The Guardian Public Leaders network has a very droll account of the session at yesterday's Communities and Local Government Select Committee on the 'troubled families' community budget scheme:
The intellectual gyrations undertaken around the taxing subject of when a target is an outcome would be bracing for the most ardent advocate of callisthenics. Sadly, when it comes to community budgets we still don't seem to be making much progress towards achieving the body beautiful.
There are some requirements for a workable scheme which are relatively easy to describe:
1. A theory of change - the outcomes being described by Ministers (children back to school, reduced crime, parents into work and reduced expenditure) are all in themselves quite sensible but the relationship between them and the need for other elements are crucial. This is vexed territory but one clear question is whether it is for Government either explicitly or implicitly to provide an answer or for each locality to do so. For a workable scheme one feels that it should be the latter
2. Clear results. The frankly ridiculous arguments about when is a target not a target are largely political. The previous Government spawned a 'target culture'. So the current one can't abide them. Except when it finds that there is just too much pressure (such as on waiting lists). The point is that targets are not bad in themselves. The interesting question is who sets them and in respect of what. Some outcomes based accountability thinking would be welcome here - it might even help the Government to avoid setting targets by allowing those better placed to do so and to make more sensible allocations of responsibility between different organisations. That is all much easier if there is an agreed theory about what needs to change
3. Identification of the decision makers. Most of us thought that this was meant to be a scheme to promote more integrated decision making at local level. Currently it looks like a fragmented scheme which wishes the ends without willing the means - in particular reinvigorating the local collective decision making which has been pretty much systematically undermined by lack of support or active attack. Government needs to make clear that such arrangements are needed everywhere - not just where there are Mayors - and that where the local manifestations of national public bodies need to play a role and provide resources they are actively required to play their part
4. Addressing head on accountability to Parliament and at local level. Parliament has long been much stronger on post hoc examination of the regularity and value for money of resources which it has voted than on exerting influence in advance on allocations and the use of public money. The effect is that regularity becomes a major hobble on creative use of money at local level. That needs to change and community budgets are a good example of how it could do so by pushing more direct accountability down to local level rather than the further bout of callisthenics currently being undertaken to try to make a more devolved future fit with accountability via the Departmental Accounting Officer.

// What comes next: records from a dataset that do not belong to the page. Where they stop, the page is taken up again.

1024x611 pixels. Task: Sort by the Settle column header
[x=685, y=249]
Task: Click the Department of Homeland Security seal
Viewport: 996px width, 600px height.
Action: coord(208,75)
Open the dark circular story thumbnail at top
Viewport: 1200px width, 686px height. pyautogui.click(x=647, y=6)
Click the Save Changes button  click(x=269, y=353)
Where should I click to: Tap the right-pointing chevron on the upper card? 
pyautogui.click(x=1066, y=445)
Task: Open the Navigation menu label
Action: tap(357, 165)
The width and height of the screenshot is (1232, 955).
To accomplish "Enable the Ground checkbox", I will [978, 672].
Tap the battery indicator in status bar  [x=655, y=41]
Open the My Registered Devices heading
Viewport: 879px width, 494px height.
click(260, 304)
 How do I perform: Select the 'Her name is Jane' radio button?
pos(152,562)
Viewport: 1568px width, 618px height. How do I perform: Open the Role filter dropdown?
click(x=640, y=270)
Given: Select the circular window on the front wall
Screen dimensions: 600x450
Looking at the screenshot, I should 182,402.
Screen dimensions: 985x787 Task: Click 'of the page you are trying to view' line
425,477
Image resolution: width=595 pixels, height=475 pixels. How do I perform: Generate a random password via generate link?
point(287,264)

5. Simplicity. Community budgets can work perfectly well without a payment by results element. But given that the current dispensation is for a major PBR element it requires organisations to take risks, possibly big ones. Calibrating those risks raises the inevitable question of measuring their achievement (see the discussion above) but in doing so familiar dangers hove into view (about which I have posted previously): on massive complexity and a highly contractual culture; on making it much more difficult for organisations (typically voluntary and community sector ones) without much working capital to contribute; on hitting the target but missing the point because the focus is on what can be measured rather than what is significant; of being unambitious (repeat ad nauseam). Trying to line up organisations to take big financial risks in notoriously problematic areas of public policy is a major additional burden on making a community budgets scheme work. Some realism about the effects of such a requirement would be welcome as well as a willingness to have a further think about these sorts of issues rather than dodging the bullets on when an outcome becomes a target.
6. Trust. Probably the biggest missing ingredient of all.
To finish with a cheap point. A payment by results contract for the development of community budgets would make interesting reading.